Another factor is the unforeseen need that private companies have for confidentiality agreements, which is taking time to negotiate. Nonetheless, at least one company has indicated an interest in engaging with ACIAR to work with researchers to improve value chains.

The world’s leader in flavour

McCormick & Company has sourced black pepper from Vietnam for more than 20 years. In its 2019 Purpose-Led Performance report, the US-headquartered company announced that by 2025 it would sustainably source 100% of its branded black pepper. ‘McCormick & Company has always been committed to doing what’s right for the communities where it sources its raw materials, and now we’re beginning to put that leadership at the forefront of our sustainability efforts,’ says Mr Gabriel Sarasin, a sustainability manager at McCormick.

In order to meet their goal, McCormick sources black pepper in Vietnam to ensure traceability back to farmers. This means the exporters McCormick works with are required to source an increasing proportion of black pepper directly from farmers. McCormick also works with other partners and suppliers to improve farmers’ agricultural practices and livelihoods. Mr Sarasin says a major problem for Vietnamese pepper farmers is maintaining good soil health to prevent pests and disease and increase yield.

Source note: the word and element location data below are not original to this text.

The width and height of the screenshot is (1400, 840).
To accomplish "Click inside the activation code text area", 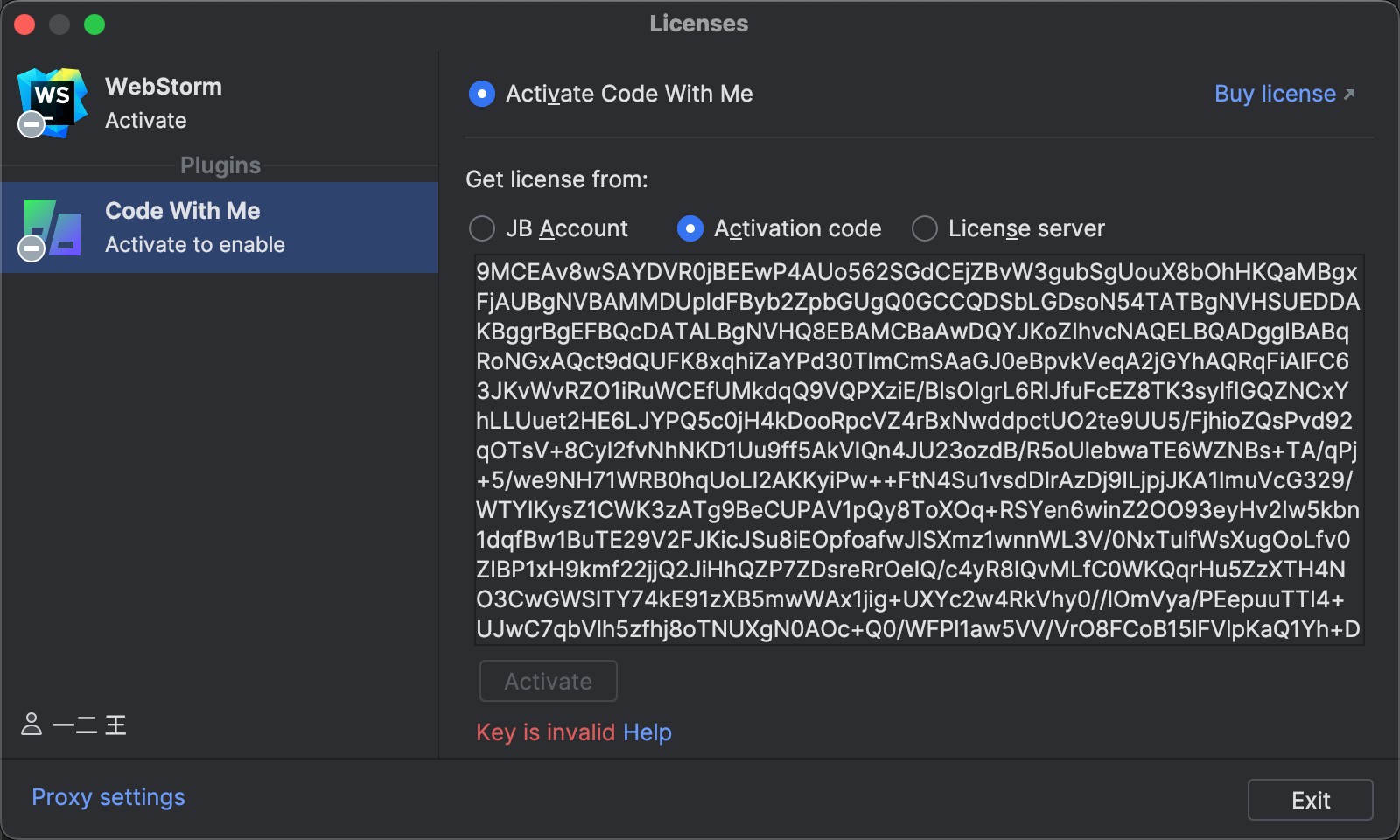I will pos(919,450).
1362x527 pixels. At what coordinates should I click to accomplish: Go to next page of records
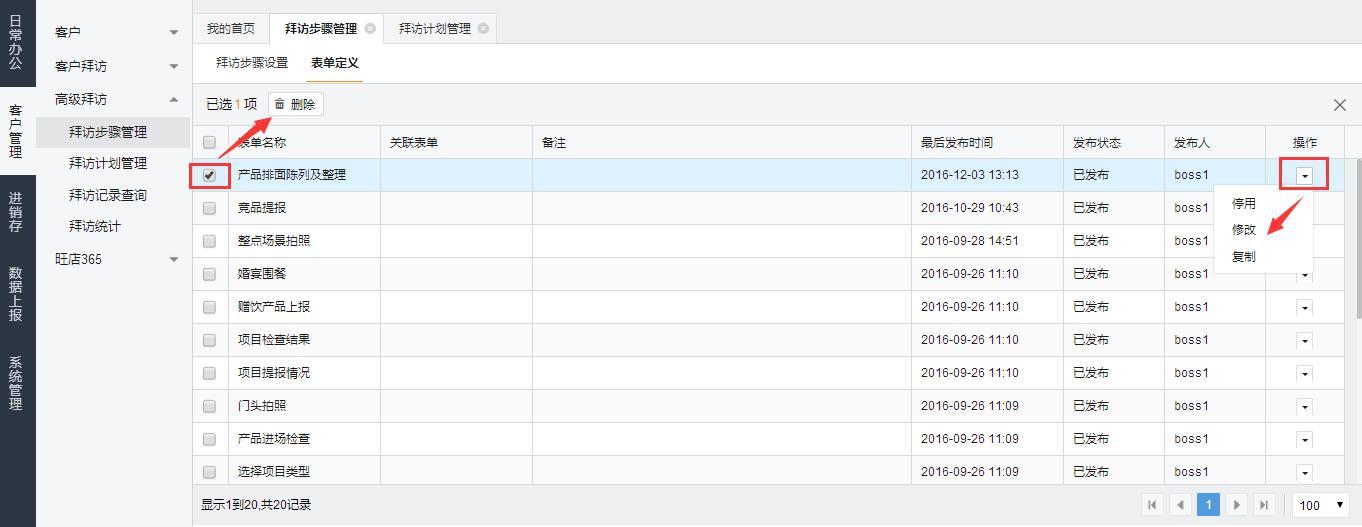point(1236,505)
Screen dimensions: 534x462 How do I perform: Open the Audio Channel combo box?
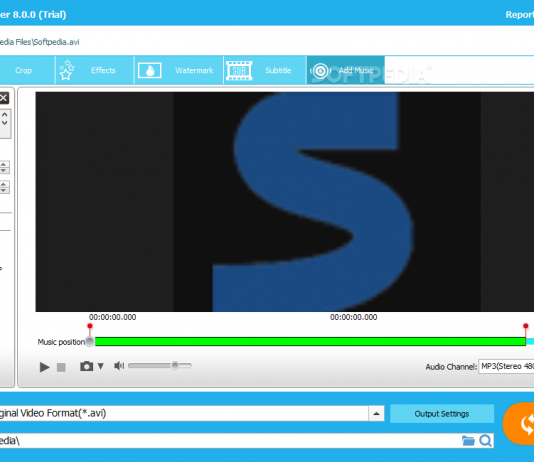click(x=506, y=366)
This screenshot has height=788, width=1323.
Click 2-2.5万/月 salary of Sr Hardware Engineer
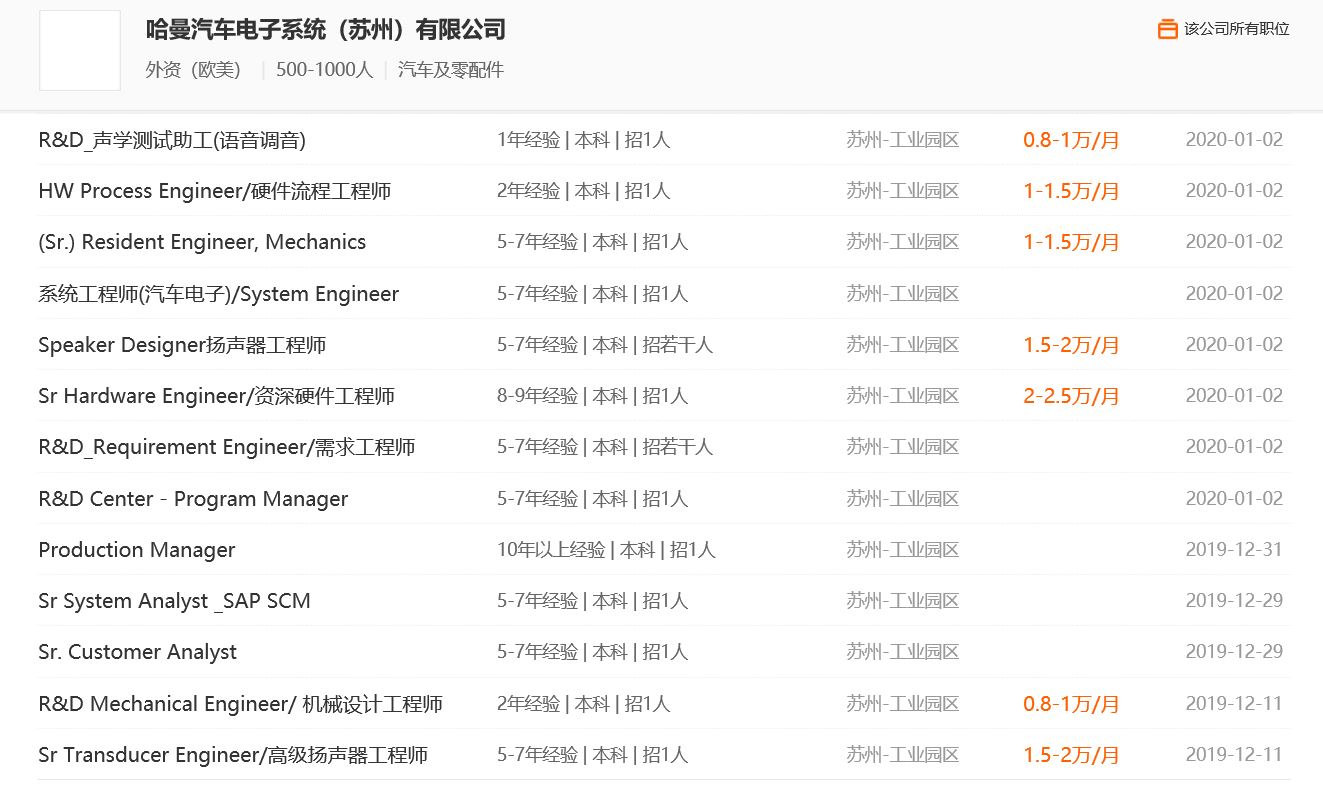1070,396
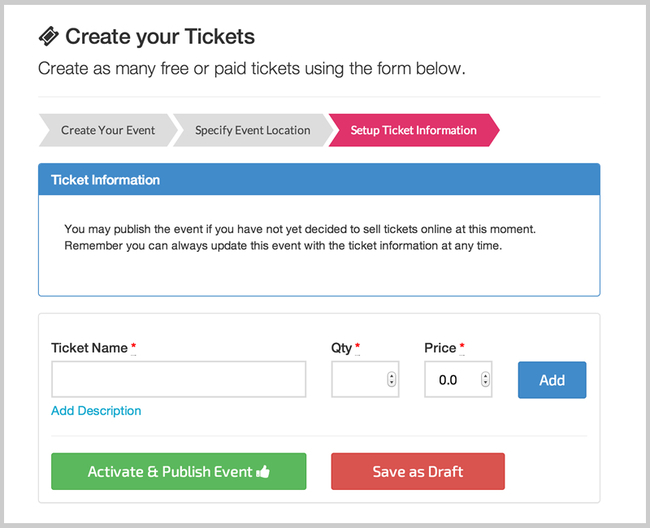Click the Price field label
This screenshot has width=650, height=528.
pyautogui.click(x=440, y=348)
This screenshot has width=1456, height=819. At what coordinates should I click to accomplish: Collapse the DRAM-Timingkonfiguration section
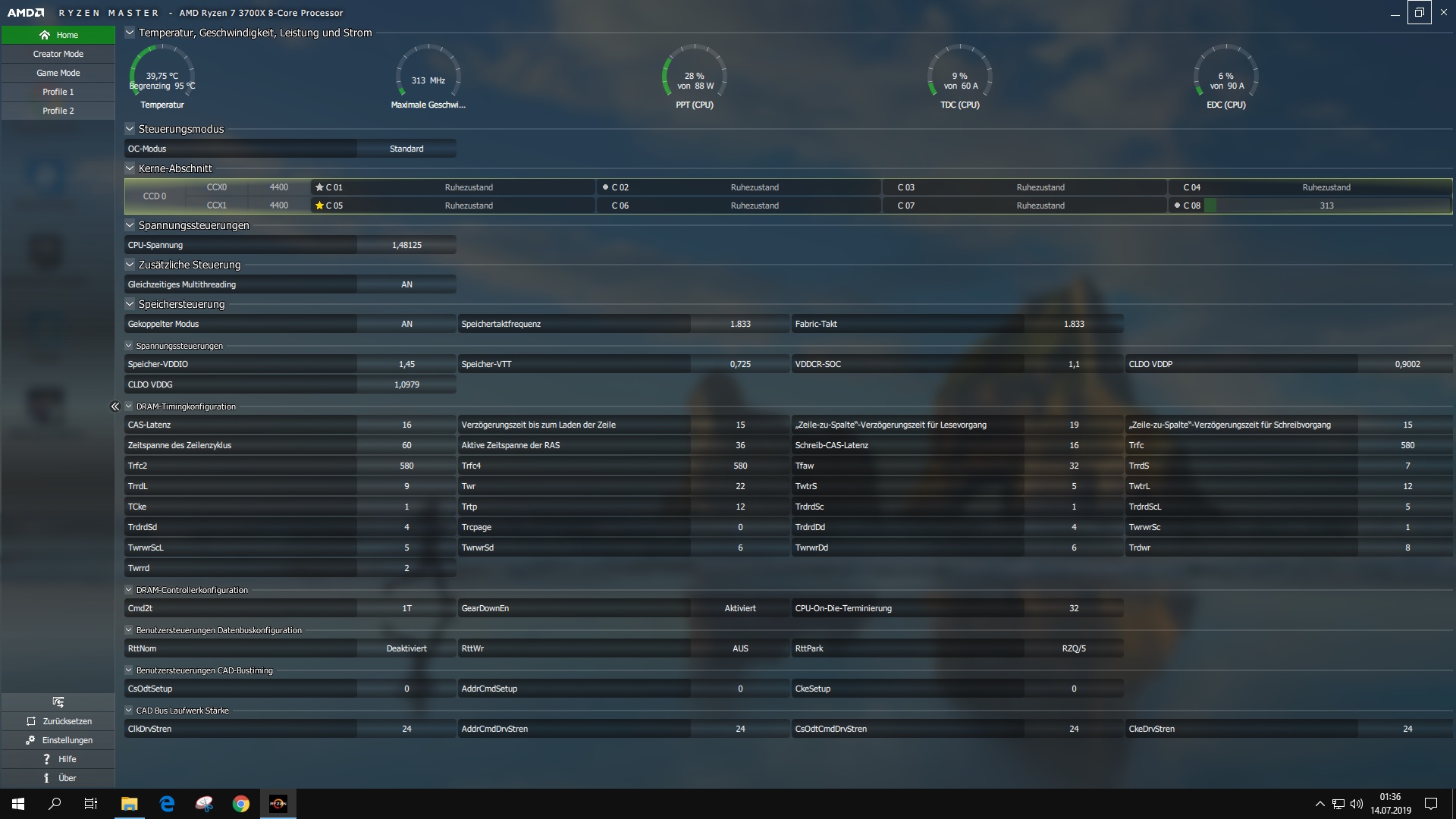coord(129,406)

But, due to a lack of research and development across the spice industry, there are not many effective solutions to address these issues. ‘We see a need to develop solutions across the industry and our partnership with ACIAR will be critical as we work to bring these solutions to farmers,’ Mr Sarasin says. After evidence-based best practices are identified they will be incorporated into McCormick’s supply chain.

ACIAR is currently working on formalising its relationship with McCormick, and Mr Sarasin sees the possibility of scaling up the current research program in the future. ‘The idea is to form a collaboration with ACIAR that will be not just for Vietnam but potentially broader in scope,’ he says.